Business Groups Warn: Beware of Unintended Consequences of S. 2992  

Washington, D.C. (02/23/2022) – Some members of Congress are pushing the American Innovation and Choice Online Act (AICOA), or S. 2992, under the guise of a much-needed antitrust bill to help consumers. In reality, AICOA is a deeply flawed bill that will have harmful effects for American consumers. Don’t take our word for it though. Just ask the numerous business groups who have raised concerns about AICOA in recent weeks.

“Whether intended or not, AICOA will have significant and wide-ranging consequences for consumers. From jeopardizing the safety and privacy of American consumers to forcing companies to share consumers data with third parties – even foreign firms – to stripping Americans of the conveniences they use every day, this legislation would break the products and services so many people have come to love,” said Chandler Smith Costello, a spokeswoman for the Don’t Break What Works Campaign.

What they’re saying:

U.S. Chamber of Commerce (2.16.22)

“Many members of Congress have pointed out that these proposals could damage American interests, to the benefit of China.  For example, at a recent markup in the Senate Judiciary Committee on S. 2992, the American Innovation and Choice Online Act, Senator Tom Cotton (R-AR) expressed ‘concerns with provisions in the bill that could require data sharing between American companies and bad actors under the control of the Chinese Communist Party…’

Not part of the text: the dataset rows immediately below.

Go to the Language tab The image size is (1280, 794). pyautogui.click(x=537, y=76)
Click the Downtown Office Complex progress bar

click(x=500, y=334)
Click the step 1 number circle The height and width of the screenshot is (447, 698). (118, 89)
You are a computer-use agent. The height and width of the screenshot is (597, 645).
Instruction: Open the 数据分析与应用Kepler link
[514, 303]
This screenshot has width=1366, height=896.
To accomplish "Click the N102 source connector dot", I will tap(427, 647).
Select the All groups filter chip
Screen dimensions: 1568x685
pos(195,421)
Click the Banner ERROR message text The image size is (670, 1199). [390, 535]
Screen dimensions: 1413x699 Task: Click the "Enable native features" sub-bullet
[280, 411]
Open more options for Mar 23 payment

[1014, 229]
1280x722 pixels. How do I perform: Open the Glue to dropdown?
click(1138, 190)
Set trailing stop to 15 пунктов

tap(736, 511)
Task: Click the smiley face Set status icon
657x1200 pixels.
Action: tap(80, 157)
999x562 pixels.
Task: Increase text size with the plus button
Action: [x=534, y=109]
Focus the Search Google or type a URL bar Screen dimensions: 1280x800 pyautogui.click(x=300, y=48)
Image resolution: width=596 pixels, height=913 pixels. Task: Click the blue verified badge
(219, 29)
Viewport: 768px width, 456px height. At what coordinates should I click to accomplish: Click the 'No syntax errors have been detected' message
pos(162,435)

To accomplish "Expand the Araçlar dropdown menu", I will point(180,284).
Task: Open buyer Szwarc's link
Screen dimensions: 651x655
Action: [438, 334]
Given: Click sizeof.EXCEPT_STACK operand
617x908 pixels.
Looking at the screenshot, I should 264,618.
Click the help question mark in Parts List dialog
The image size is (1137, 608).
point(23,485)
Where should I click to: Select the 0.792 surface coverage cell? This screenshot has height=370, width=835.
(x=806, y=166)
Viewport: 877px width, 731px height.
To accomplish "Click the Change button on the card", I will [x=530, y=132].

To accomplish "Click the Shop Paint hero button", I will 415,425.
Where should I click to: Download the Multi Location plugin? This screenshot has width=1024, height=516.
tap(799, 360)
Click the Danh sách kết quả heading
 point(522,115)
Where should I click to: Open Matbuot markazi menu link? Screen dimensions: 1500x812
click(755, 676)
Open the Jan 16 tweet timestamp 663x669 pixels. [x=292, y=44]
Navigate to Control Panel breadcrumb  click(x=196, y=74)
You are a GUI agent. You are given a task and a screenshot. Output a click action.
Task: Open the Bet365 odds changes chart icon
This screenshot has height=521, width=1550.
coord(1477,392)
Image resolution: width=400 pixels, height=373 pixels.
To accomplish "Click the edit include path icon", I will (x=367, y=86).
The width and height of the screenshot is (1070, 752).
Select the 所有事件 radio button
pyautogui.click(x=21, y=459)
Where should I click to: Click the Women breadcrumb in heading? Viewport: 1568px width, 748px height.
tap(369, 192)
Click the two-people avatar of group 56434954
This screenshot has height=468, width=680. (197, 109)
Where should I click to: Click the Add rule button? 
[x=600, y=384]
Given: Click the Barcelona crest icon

“The United States has never used legislation to punish success. In many industries, scale is important and has resulted in significant gains for the American economy, including small businesses. U.S. competition law promotes the interests of consumers, not competitors. It should not be used to pick winners and losers in the market or to manage competitive outcomes to benefit select competitors. Aggressive competition benefits consumers and society, for example by pushing down prices, disrupting existing business models, and introducing innovative products and services.”

U.S. Hispanic Chamber of Commerce (1.18.22)

“We understand the need to regulate technology and social media platforms. However, we urge you to carefully consider the unintended consequences that any technology related legislation could have on the communities that depend on these channels to keep their businesses open and afloat. We believe that these consequences could disproportionately harm small and minority-owned businesses as we have adopted these technologies at a far greater rate than our non-Hispanic counterparts.”

Small Business & Entrepreneurship Council (1.19.22)

“U.S. policy must continue to embrace and support digital connectivity and technological innovation/leadership across industry sectors. Stable and neutral policy (that does not pick winners and losers) is especially important now. At a minimum, the Senate Judiciary Committee needs to hear from affected stakeholders about legislation, such as S. 2992 and other legislation, that it plans to vote on. Technology and technology platforms are vitally important to small businesses and the future of U.S. entrepreneurship. SBE Council encourages open dialog and a more thorough vetting of the consequences of “big tech” legislation before moving forward.”

Small Business Roundtable (1.18.22)

“Millions of small businesses are successfully navigating the “Great Pivot,” and have leveraged tools and knowledge to modify business operations and sales to succeed. As we have noted in our research, much of that success is tied to taking businesses online and engaging in digital commerce in online marketplaces…The story here is not black and white. Writing a new set of rules in a vacuum doesn’t help entrepreneurship or small business. Neither does ignoring the fact that new rules are needed to build a more equitable economy than the one we had before Covid-19.”

​​Coalition of Small Business Tech Groups and Community Leaders (1.18.22)

“These bills seek to increase competition litigation by expanding regulation for a variety of platforms. Unfortunately, they would cripple the platforms small firms use as a launchpad at a time when small businesses need all the help they can get. On this front, small businesses and voters find alignment, as they both seek to fend off growing security and privacy threats and economic challenges amid an ongoing global pandemic and a fitful economic recovery.”

Connected Commerce Council (1.12.22)

“…the bill as written will actually eliminate choices and opportunities, including the tools that small businesses value most… proponents of the Senate legislation fail to understand how banning “self-preferencing” could completely change the way digital platforms support small businesses…​​If Congress really wants to help small businesses, it should pay attention to the risks of collateral damage resulting from so-called antitrust reform and protect millions that thrive with the support of technology digital platforms.”